The first attempt to break down performance problems in to pieces results in finding out if the problem is with the initial page request, or the subsequent assets that are loaded. See this Firebug screenshot of the Net panel:
When I talk about the "initial page request", I'm talking about the very first line, the www.jeremyzerr.com one. That first request is requesting the entire HTML source of the page. That entire source needs to be downloaded, then the web browser knows to make a bunch more requests for assets. This would be all the lines from the 2nd one on, includes CSS, Javascript, Images.
This article will talk about improving the performance of this intial page request, I will cover improving the subsequent asset loading in an upcoming blog post.

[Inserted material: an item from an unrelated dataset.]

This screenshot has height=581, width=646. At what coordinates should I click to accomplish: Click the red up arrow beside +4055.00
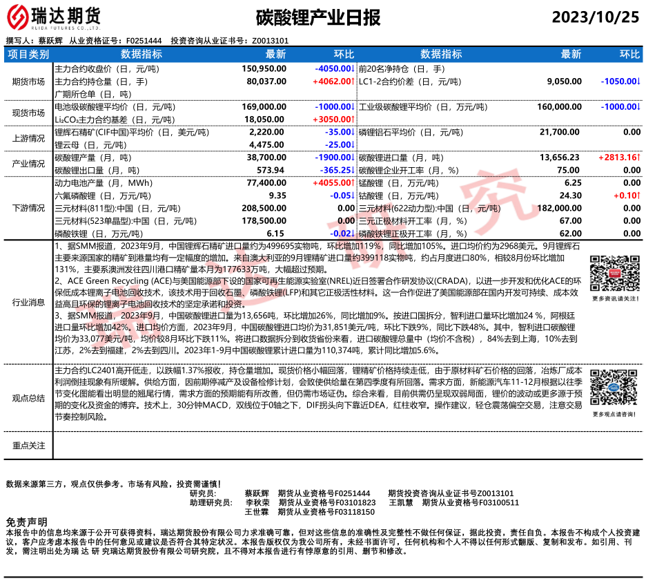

I will list out what to look at in the order of likelihood of being the cause of your problem in a typical Drupal site. I typically follow a strategy like this to save time and getting right to the problem.
its important to note the time above from the Firebug output. It is 516ms. When looking at these options, you want to be able to figure out how to break down that time into different components, and also remember what it was initially so you can change one thing, test, repeat.
Too Many Database Queries Needed to Generate the Page
To see how many database queries are needed, and how long they take, use the Devel module. Go to its configuration at Configuration | Development | Devel Settings. Select the checkbox for "Display Query log", and also select to Sort By duration, it is more useful than sorting by source. Save those settings, then visit the page that is slow. At the bottom of the page, you will see some extra output that looks like this:
There are a few important items here. You see the overal number of queries, the total time it took them to execute, and for each query you see the time and number of executions.
We want this information not only to look at it and see if any queries are taking too long to run, but we also want to use it as a base for our benchmarking when we start making changes.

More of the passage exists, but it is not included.